The first Whole Foods Market, selling only minimally processed natural and organic products, opened in 1980. In response to all the customers who ever asked, "How do I cook this?", chef Steve Petusevsky and the Whole Foods Market team members present The Whole Foods Market Cookbook, an enormous collection of healthy recipes, filled with comprehensive explanations and descriptions.

Many of the recipes are longtime customer favorites. The "Big and Small Salads" chapter includes Sonoma Chicken Salad, a bestseller made with sweet red grapes, crunchy pecans, and a creamy, sweet-and-sour poppy seed dressing. Thirty-five soups and chilis include a heartwarming Roasted Corn Poblano Chowder and a rich, fragrant Sweet Potato Chili. There are a multitude of vegetarian and vegan recipes in every chapter, all clearly marked, and even if that's not what you're looking for they'll have you thinking differently about healthy eating. Try the vegan Lentil and Mushroom Tagine, a traditional Moroccan stew, or the vegetarian Spicy Roasted Eggplant with Sesame Honey, delicious as a side dish or sandwich topping, or as a main course served with noodles or rice.

GIVEN DATA:
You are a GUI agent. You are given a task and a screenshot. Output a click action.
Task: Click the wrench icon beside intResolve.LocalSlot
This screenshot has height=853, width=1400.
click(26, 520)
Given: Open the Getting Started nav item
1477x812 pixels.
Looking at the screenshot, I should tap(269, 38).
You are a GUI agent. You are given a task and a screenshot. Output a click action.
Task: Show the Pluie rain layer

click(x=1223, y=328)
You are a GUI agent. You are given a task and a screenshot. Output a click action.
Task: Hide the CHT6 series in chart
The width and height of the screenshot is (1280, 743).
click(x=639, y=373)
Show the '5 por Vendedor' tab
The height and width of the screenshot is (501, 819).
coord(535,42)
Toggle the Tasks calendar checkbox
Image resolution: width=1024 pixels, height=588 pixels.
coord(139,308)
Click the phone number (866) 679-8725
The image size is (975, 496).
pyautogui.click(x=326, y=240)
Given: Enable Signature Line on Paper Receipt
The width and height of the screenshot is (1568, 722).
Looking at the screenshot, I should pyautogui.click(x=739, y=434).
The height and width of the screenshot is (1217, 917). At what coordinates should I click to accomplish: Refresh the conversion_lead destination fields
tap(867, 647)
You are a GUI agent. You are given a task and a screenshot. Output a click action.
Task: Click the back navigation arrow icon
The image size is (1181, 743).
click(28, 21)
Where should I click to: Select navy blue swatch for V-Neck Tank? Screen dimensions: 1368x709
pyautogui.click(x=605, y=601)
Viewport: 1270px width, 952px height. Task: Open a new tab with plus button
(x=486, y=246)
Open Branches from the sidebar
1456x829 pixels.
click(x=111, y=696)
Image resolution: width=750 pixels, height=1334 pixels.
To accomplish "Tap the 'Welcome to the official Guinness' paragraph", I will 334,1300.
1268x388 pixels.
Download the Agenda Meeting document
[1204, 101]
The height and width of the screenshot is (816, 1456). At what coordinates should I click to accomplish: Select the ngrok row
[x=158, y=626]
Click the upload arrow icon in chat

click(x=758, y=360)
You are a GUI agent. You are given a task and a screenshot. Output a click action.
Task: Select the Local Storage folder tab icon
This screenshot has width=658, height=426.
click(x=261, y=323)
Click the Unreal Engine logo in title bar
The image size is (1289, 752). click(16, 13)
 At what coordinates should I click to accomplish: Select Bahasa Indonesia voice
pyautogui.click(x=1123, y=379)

WHAT YOU SHOULD DO: According to the cookbook text, what three things go into the Sonoma Chicken Salad besides chicken? These lines have nothing to do with the cookbook text.

FULL OUTPUT: Sweet red grapes, crunchy pecans, and a creamy, sweet-and-sour poppy seed dressing.